I verified slide.name read/write work as expected, I suggest @scanny close this issue.

Delengowski commented 3 years ago

Now I am curious, I've been aware that cSId(name=) attributes are not guaranteed to be unique but then what does the winCOM API do when you index by name, which is completely allowed?

https://docs.microsoft.com/en-us/office/vba/api/powerpoint.slides.item

Interestingly, winCOM will throw an error if you do not keep the slide names unique when setting them.

In [1]: import win32com.client as win32

In [2]: pptx = win32.gencache.EnsureDispatch("PowerPoint.Application")

In [3]: pres = pptx.Presentations.Add(False)

In [4]: layout = pres.Designs(1).SlideMaster.CustomLayouts(1)

In [5]: pres.Slides.AddSlide(1, layout)
Out[5]: <win32com.gen_py.None.Slide>

In [6]: pres.Slides.AddSlide(2, layout)
Out[6]: <win32com.gen_py.None.Slide>

In [7]: pres.Slides(1).Name = "Test"

In [8]: pres.Slides(2).Name = "Test"
---------------------------------------------------------------------------
com_error                                 Traceback (most recent call last)
<ipython-input-8-410b453c78da> in <module>
----> 1 pres.Slides(2).Name = "Test"

C:\ProgramData\Anaconda3\lib\site-packages\win32com\client\__init__.py in __setattr__(self, attr, value)
    518                         d=self.__dict__["_dispobj_"]
    519                         if d is not None:
--> 520                                 d.__setattr__(attr, value)
    521                                 return
    522                 except AttributeError:

C:\ProgramData\Anaconda3\lib\site-packages\win32com\client\__init__.py in __setattr__(self, attr, value)
    480                 except KeyError:
    481                         raise AttributeError("'%s' object has no attribute '%s'" % (repr(self), attr))
--> 482                 self._oleobj_.Invoke(*(args + (value,) + defArgs))
    483         def _get_good_single_object_(self, obj, obUserName=None, resultCLSID=None):
    484                 return _get_good_single_object_(obj, obUserName, resultCLSID)

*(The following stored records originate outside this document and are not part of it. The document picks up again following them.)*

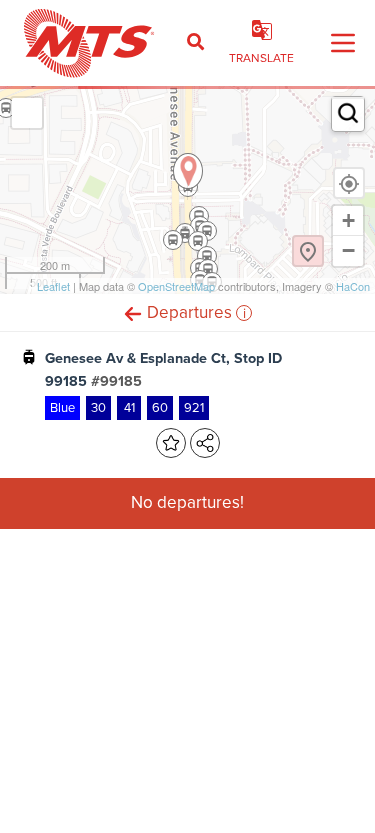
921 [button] (194, 407)
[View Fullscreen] (27, 113)
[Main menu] (343, 43)
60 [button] (160, 407)
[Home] (89, 43)
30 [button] (98, 407)
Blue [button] (62, 407)
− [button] (348, 250)
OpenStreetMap (176, 286)
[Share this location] (205, 443)
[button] (133, 312)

com_error: (-2147352567, 'Exception occurred.', (0, 'Microsoft PowerPoint', 'Slide.Name : Invalid request.  Another slide already has this name.', '', 0, -2147188160), None)

Now I wonder if I follow the directions in OP to set the slide names manually, in PowerPoint, what will happen?

Thinking about it now, the answer makes sense. Since when you interact with the PowerPoint GUI, you are making winCOM calls.

image

So, given the way the winCOM bindings behave, maybe a PR could be made to allow direct indexing by name, and throw errors when trying to set two slides to the same name?